We are gradually coming to appreciate that in India things never quite happen the way they should.  For one thing the trains rarely seem to run on time (or not at least in our limited experience).  The electricity is bit of a hit and miss affair and anyone who can afford it has a back-up generator to provide minimum power for lighting and fans when the supply fails, which it seems to do fairly often.  This week there is no power in Jodhpur from 9am until midday and the Singhvi’s Haveli doesn’t have a generator, so we have been showering in the dark and sweltering without a fan.  The drain in the bathroom is blocked and the shower water has formed a large puddle across most of the bathroom floor.  We complained when we first arrived but it is only when we complain again today that anything is done about it.  The ATMs are temperamental;  sometimes paying out and sometimes not, sometimes they give 10,000 rupees and sometimes only 5,000 and we can’t work out whether the problem lies with our bank or the machines.

In India too, the centuries seem to collide;  the present day with the almost medieval and anything in between.    Mobile phones, broadband internet and wifi go hand –in-hand with antiquated drainage, standpipes and handcarts.  Domesticated animals are a commonplace sight in the streets, not only cows scavenging cardboard and paper, but pigs too snuffle amongst the rubbish  whilst dogs, a cats, donkeys and  camels, horses and even the odd elephant,  all take their place alongside the ‘Japanese horse’ better known as the moped, the rickshaw and the occasional car. 
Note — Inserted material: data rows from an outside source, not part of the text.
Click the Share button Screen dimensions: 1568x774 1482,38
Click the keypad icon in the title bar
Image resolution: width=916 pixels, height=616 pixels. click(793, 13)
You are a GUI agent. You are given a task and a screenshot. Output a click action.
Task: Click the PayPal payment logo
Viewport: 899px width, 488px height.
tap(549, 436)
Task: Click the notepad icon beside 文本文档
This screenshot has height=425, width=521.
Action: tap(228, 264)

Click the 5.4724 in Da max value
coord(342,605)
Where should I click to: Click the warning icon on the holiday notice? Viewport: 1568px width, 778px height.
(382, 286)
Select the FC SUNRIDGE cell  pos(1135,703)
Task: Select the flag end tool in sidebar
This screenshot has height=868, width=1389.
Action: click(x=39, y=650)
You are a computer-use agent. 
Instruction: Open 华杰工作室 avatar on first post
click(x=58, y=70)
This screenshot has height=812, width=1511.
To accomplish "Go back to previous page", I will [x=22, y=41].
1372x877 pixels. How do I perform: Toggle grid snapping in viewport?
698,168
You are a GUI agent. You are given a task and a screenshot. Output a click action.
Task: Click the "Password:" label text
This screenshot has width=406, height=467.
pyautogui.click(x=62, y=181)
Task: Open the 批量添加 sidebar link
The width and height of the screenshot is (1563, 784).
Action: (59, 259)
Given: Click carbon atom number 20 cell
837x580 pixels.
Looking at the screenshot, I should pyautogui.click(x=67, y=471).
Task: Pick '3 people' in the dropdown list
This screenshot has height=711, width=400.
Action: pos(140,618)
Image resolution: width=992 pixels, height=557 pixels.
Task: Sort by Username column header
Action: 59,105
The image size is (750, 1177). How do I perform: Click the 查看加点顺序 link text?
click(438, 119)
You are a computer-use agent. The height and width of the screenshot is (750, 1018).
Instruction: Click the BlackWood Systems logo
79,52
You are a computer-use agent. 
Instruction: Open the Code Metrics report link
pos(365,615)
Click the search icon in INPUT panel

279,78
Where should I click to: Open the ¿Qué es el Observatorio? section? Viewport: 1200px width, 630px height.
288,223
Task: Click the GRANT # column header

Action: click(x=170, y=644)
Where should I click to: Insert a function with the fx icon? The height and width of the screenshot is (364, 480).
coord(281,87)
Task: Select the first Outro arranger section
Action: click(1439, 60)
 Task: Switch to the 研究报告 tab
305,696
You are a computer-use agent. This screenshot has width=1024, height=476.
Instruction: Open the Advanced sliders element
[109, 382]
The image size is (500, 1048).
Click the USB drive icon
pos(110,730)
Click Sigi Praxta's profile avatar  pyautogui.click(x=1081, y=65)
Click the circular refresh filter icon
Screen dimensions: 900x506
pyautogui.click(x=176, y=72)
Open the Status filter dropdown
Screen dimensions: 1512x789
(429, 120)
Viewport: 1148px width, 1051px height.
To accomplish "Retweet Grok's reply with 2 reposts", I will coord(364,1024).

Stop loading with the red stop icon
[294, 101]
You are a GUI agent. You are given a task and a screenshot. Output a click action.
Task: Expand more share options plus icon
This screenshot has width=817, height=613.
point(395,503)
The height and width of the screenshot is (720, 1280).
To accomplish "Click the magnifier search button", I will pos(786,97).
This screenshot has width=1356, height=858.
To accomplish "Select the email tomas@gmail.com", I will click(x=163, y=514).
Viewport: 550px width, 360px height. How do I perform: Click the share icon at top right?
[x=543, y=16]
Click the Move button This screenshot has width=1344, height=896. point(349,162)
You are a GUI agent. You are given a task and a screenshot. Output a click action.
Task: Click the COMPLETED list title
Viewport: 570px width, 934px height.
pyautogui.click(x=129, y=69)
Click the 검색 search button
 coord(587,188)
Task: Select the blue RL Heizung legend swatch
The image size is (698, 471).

I read an interesting story in yesterday’s India Times which encapsulates the essence of India.  Three days ago there was extensive flooding in Delhi as a result of the monsoon rains which brought parts of the city to a standstill for several hours and left people stranded in the streets.  This is despite millions of rupees having recently been spent on dredging the drainage system of mud and rubbish.  Why?  Because the silt and debris that had cost so much to remove had been deposited alongside the drains so that as soon the rains came it was washed straight back from whence it came!  

The Jaswant Thada is spectacular not only for its translucent white marble that glows orange and yellow when a beam of sunlight catches it or the fabulously carved decoration, or the array of delicate hatted towers that adorn the roof, but also for the incredible 360 degree views of Jodhpur city, the fort and the arid Rajasthani countryside beyond.  This cenotaph to Maharaja Jaswant Singh II was built in 1899 on a peaceful rocky plateau just outside the city and is set in a small garden.  There is an old man playing a stringed instrument with a bow that we have seen several times before while a young boy does a whirling dervish kind of dance for a few rupees.